Roughly the size of a standard microscope slide, the chip currently costs $10 and produces results in a few hours. Boston University

Today, researchers from Boston University, Harvard, and the Beth Israel Deaconess Medical Center are reporting in the journal PLoS ONE that they have built a microfluidic chip that rivals in accuracy the gold-standard diagnostic test known as RT-PCR but is faster, cheaper, and disposable.

For their four-year study, which involved 146 patients with flu-like symptoms and was funded by the National Institutes of Health, researchers essentially miniaturized the RT-PCR test into a chip the size of a standard microscope slide and analyzed two types of nasal specimens as accurately as the lab-scale method.

"We wanted to show that our technique was feasible on real-world samples," Catherine Klapperich, an associate professor who led the study, said in a news release. "Making each chip single-use decreases the possibility of cross-contamination between specimens, and the chip's small size makes it a good candidate for true point-of-care testing."

The chip is made of a top column that extracts RNA from signature proteins associated with the influenza A virus, a middle chamber that then converts the RNA into DNA, and a climate-controlled lower channel that replicates the DNA enough times to be detected by an external reader.

The team found that their chip not only rivals RT-PCR, they say it also outperformed other common flu diagnostic tests, including viral culture (which typically takes days to a week for results), rapid immunoassays (imagine a pregnancy test that is only 40 percent accurate), and DFA (direct fluorescent antigen testing, which is lab-intensive).

"The new test represents a major improvement over viral culture in terms of turn-around time, over rapid immunoassay tests in terms of ... the ability to detect the virus from minimal sample material, and over DFA and RT-PCR in terms of ease of use and portability," Klapperich said.

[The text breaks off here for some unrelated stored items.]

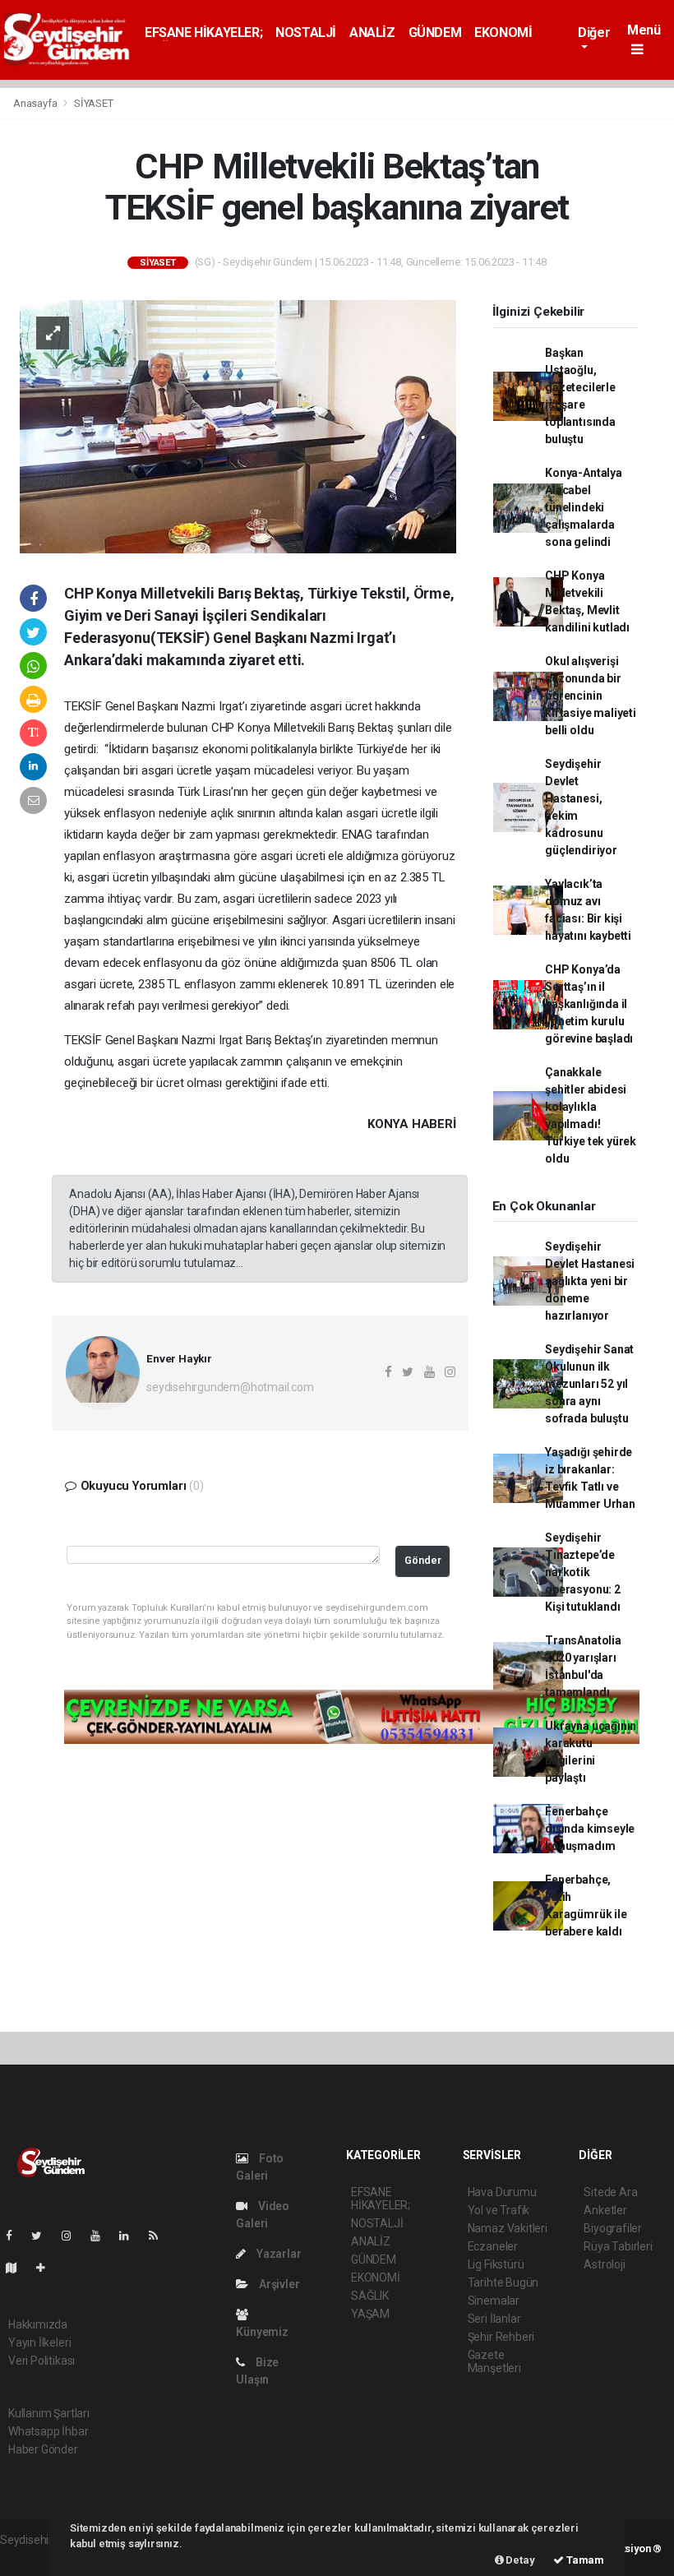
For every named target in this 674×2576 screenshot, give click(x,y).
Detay (519, 2560)
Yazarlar (277, 2253)
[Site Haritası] (18, 2267)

The team is currently working to further improve its chip so that it costs just $5 and can produce results in an hour.

Many people with the flu don't actually seek out medical care, according to the Centers for Disease Control and Prevention, but the small number who do are tested and often at greater risk of serious complications and even death. A faster, more affordable test with fewer false negatives could help stem outbreaks and ultimately save lives.